Jewelry will drop in price just a few weeks after Black Friday.
While you may have fantasies of giving your significant other a pricey bauble at Christmas or proposing on New Year's, waiting until after the holidays are over will serve you better in the long run. Since 23.9 percent of annual jewelry sales come from the holiday season, according to Index magazine, prices tend to be higher, even when Black Friday deals are taken into account. However, just 5.1 percent of diamonds, gemstones, and precious metals are sold in January, when the best deals become available.
You're probably paying the same price from year to year.
If it feels like the Black Friday deals at your favorite retailer are getting better every year, you might just be imagining things. In fact, according to a study conducted by NerdWallet in 2014, 93 percent of the stores studied had the exact same prices on the exact same products year after year, meaning if it's not a must-have for this holiday season, you can enjoy the same savings if you wait.
The best deals are often on unpopular products.

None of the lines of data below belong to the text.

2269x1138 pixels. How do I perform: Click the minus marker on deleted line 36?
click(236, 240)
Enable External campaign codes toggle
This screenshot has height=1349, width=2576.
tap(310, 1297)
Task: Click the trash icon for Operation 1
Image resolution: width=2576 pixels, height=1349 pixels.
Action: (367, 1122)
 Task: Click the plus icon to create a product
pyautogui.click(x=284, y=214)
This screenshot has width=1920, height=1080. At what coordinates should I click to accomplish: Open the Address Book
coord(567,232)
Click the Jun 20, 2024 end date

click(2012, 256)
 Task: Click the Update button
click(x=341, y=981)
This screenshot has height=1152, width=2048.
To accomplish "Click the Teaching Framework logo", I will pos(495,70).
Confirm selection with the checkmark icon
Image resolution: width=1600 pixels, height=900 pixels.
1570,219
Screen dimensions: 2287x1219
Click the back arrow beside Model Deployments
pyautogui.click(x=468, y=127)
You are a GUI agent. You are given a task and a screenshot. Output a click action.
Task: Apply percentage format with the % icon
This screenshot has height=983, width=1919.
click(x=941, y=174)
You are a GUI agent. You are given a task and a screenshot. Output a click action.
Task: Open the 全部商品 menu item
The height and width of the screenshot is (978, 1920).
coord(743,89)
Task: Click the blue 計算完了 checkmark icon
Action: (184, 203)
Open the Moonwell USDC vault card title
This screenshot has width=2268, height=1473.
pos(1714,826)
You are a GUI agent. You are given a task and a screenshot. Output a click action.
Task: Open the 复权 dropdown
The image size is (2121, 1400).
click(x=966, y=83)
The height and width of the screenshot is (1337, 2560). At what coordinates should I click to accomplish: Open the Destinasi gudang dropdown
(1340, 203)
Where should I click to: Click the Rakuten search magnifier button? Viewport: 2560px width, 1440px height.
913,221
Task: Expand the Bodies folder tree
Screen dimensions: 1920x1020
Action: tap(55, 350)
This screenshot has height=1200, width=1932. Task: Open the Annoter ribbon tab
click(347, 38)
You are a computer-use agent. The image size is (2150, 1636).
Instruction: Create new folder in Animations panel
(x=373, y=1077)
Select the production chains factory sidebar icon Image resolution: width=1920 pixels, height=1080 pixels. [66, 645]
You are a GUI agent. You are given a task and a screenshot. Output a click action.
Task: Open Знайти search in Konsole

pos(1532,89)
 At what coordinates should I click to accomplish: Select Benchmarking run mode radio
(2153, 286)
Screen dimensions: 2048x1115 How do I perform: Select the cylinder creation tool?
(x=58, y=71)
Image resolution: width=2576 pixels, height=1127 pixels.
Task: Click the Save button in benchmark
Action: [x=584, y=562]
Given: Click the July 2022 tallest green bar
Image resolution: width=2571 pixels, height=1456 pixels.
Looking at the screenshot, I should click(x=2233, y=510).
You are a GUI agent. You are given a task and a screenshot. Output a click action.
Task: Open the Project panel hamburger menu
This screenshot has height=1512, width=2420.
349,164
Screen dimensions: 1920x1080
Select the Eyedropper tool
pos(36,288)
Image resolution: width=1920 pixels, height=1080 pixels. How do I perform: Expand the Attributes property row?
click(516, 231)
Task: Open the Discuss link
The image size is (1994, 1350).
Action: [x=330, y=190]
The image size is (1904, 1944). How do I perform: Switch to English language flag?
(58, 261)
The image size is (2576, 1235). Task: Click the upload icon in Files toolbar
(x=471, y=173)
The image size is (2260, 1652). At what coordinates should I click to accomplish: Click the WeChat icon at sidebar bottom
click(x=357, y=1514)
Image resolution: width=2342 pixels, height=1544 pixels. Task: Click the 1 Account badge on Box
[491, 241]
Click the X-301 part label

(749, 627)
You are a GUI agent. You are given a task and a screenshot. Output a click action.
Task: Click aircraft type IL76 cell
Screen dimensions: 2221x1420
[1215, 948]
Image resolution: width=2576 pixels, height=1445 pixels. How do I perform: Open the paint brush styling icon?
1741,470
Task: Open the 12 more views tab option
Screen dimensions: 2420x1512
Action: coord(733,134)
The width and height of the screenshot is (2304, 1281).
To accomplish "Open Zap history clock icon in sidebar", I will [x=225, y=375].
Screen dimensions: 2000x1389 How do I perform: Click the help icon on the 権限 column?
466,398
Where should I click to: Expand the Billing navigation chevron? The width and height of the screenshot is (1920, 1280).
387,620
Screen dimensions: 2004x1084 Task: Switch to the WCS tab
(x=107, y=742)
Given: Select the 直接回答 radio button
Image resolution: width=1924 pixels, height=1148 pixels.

That deal that seems too good to be true probably is. Not only are older products the most steeply discounted on Black Friday, many items that aren't as popular will be slashed in price, too.
"Some merchants will offer too-good-to-be-true deals on brands that aren't selling that well—and usually there is a reason," says Hollenbeck. "Shoppers should do their research on the quality and durability of brands and their products before making any major purchase."
Paying in cash means you'll spend less.
If you want to stick to a budget, you'll want to leave that plastic at home. According to landmark 2001 research from MIT, shoppers tend to spend less on products when they're paying in cash, so if you have a particular price limit in mind, hit the ATM before you hit the stores and you'll end up saving serious money—as well as saving yourself the hassle of returning all those impulse buys.
Those freebies aren't free.
While it may be nice to feel like you're getting the royal treatment at an upscale store on Black Friday, make no mistake: Those glasses of free champagne and personal shopping services are all tactics to get you to spend more—and they work. According to a 2015 study published in the Journal of Marketing, the more time a person spends in a store, the more likely they are to pick up some extra products they hadn't planned on purchasing.
You'll save more on your whole purchase buying online.
There's something about camping out in the dark to save hundreds on a flat screen that can't be beat for some people. For those who prefer to wait out their turkey coma in the comfort of their own bed, however, Cyber Monday often yields much steeper discounts for buyers.
"Clothing sellers, such as ASOS, Old Navy, Gap, and others, have a fantastic Cyber Monday tradition for clothing shoppers—sitewide discount codes. Instead of hunting for product-specific deals, just select what you want, enter the promo code and get 30 to 50 percent off your entire cart," says Hollenbeck. "And, speaking of sitewide discounts, Target has made it a tradition (several years running) to offer 15 percent off sitewide."